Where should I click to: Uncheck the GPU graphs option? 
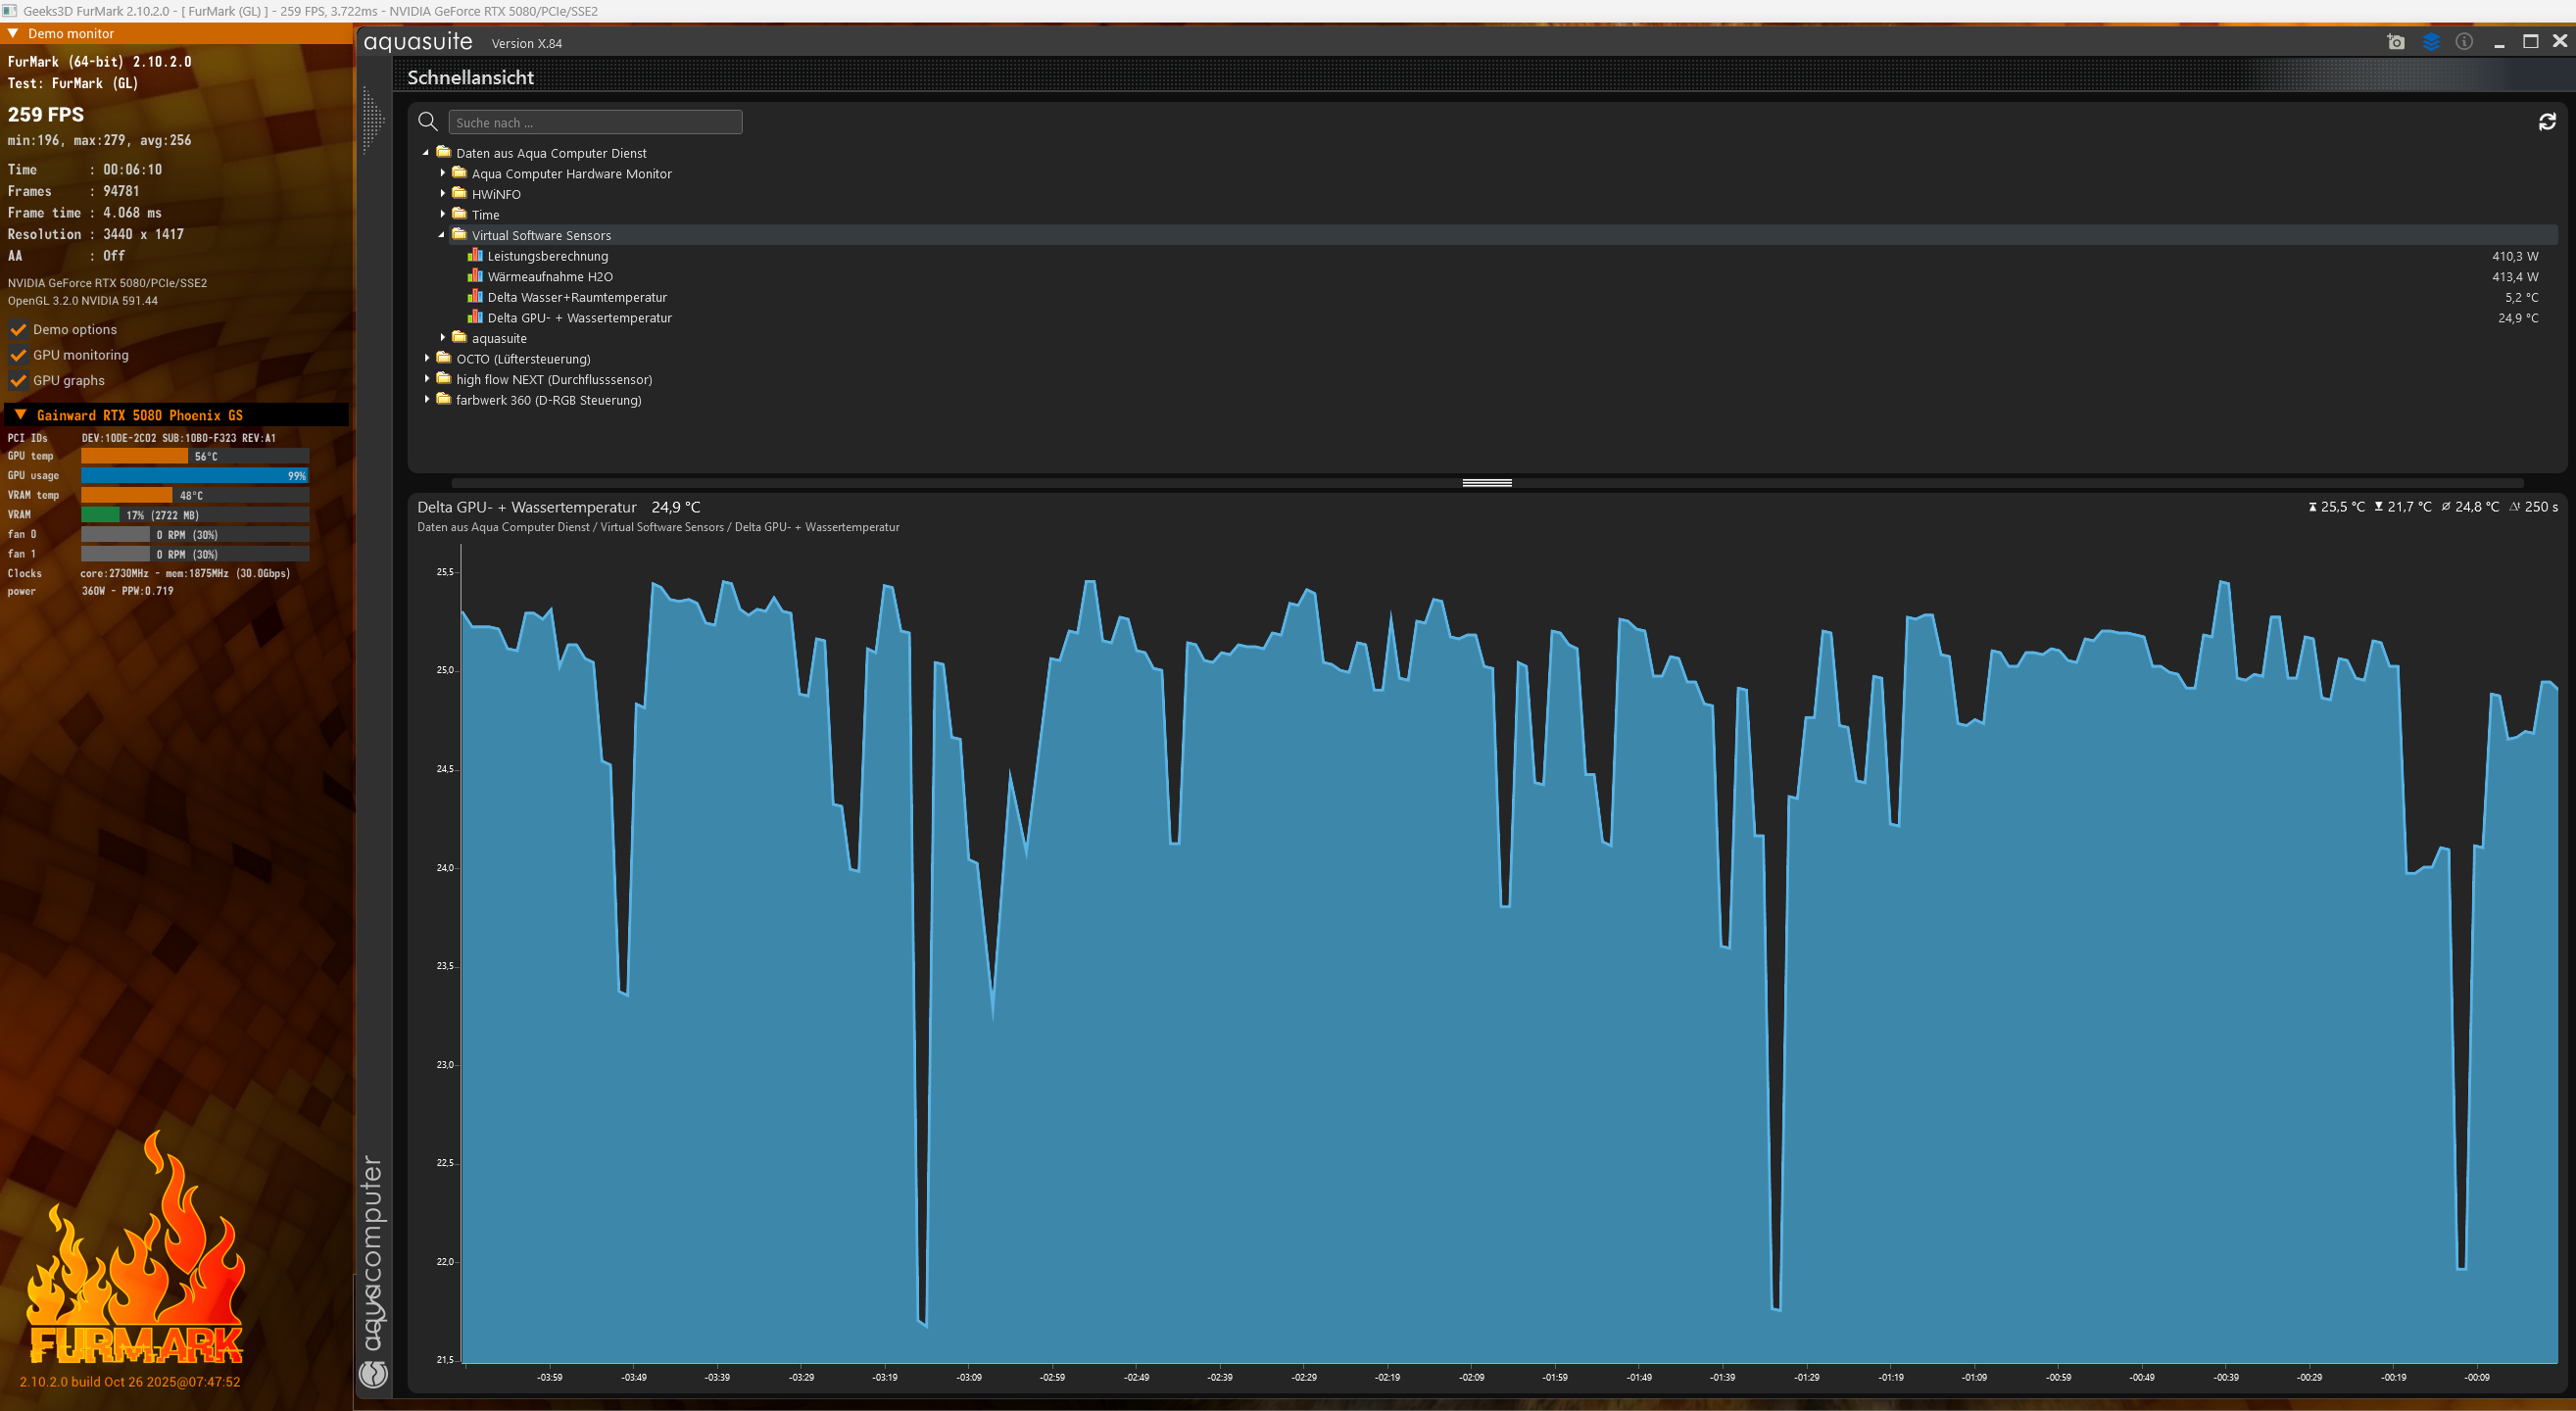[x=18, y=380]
* * *
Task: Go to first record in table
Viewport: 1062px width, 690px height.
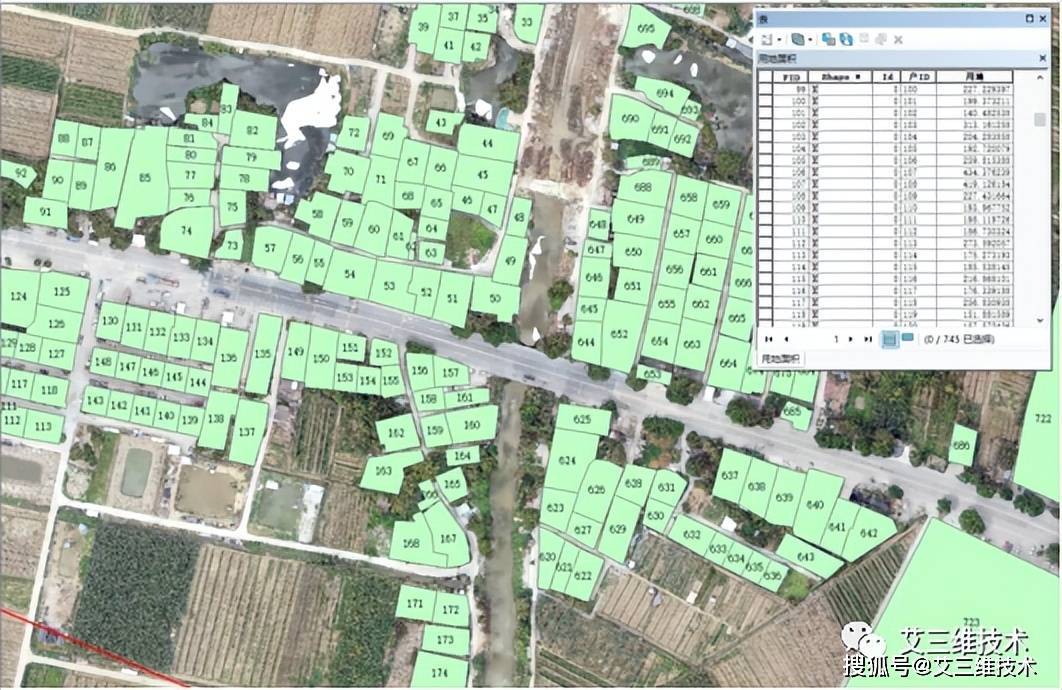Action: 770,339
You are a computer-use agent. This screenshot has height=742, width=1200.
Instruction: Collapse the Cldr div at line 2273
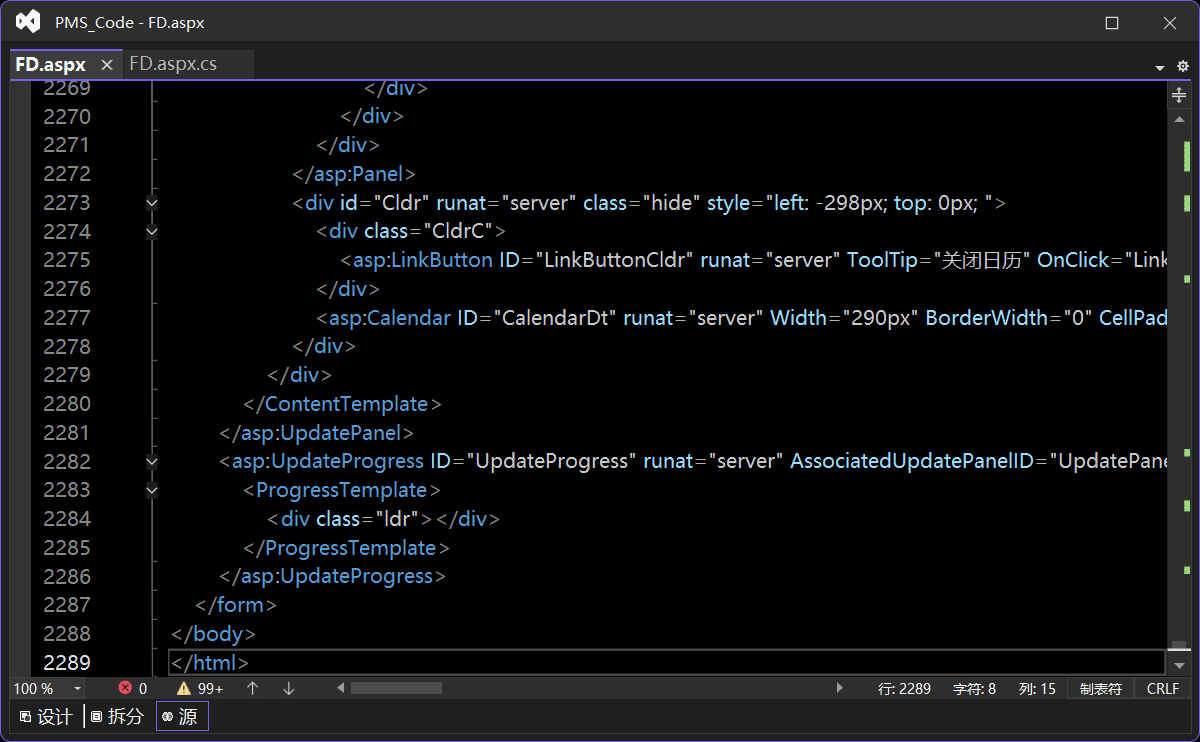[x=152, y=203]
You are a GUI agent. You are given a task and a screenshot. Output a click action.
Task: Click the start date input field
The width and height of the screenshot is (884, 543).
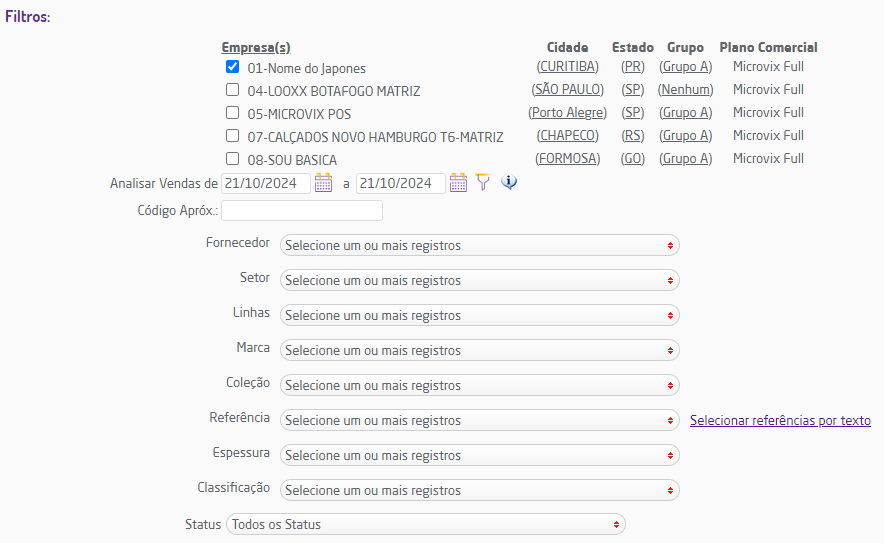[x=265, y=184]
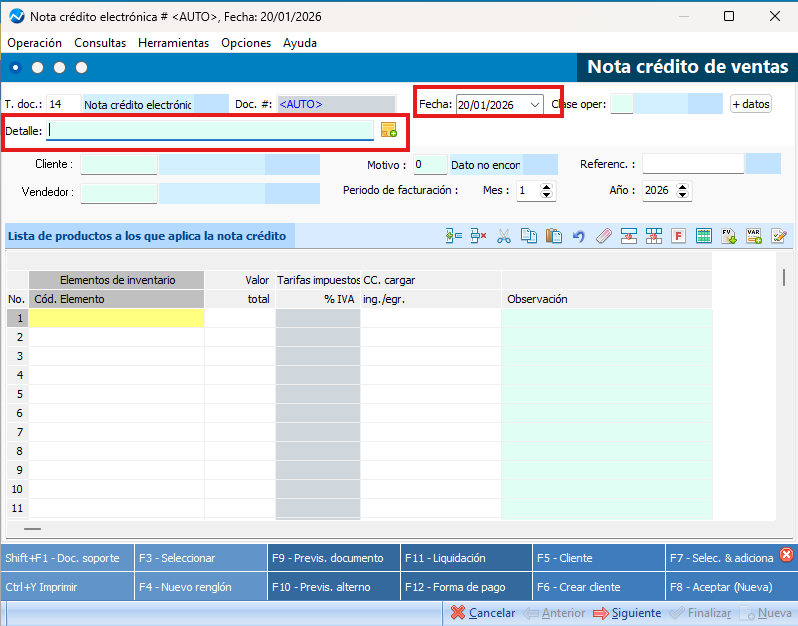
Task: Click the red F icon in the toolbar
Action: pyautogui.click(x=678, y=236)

▶ **Direction**: Reproduce the material from the line containing "Where should I" down to the line containing "[x=18, y=380]", including both of those lines, and leave the pictures out of your copy.

▶ **Final result**:
Where should I click to: Uncheck the GPU graphs option? 
[x=18, y=380]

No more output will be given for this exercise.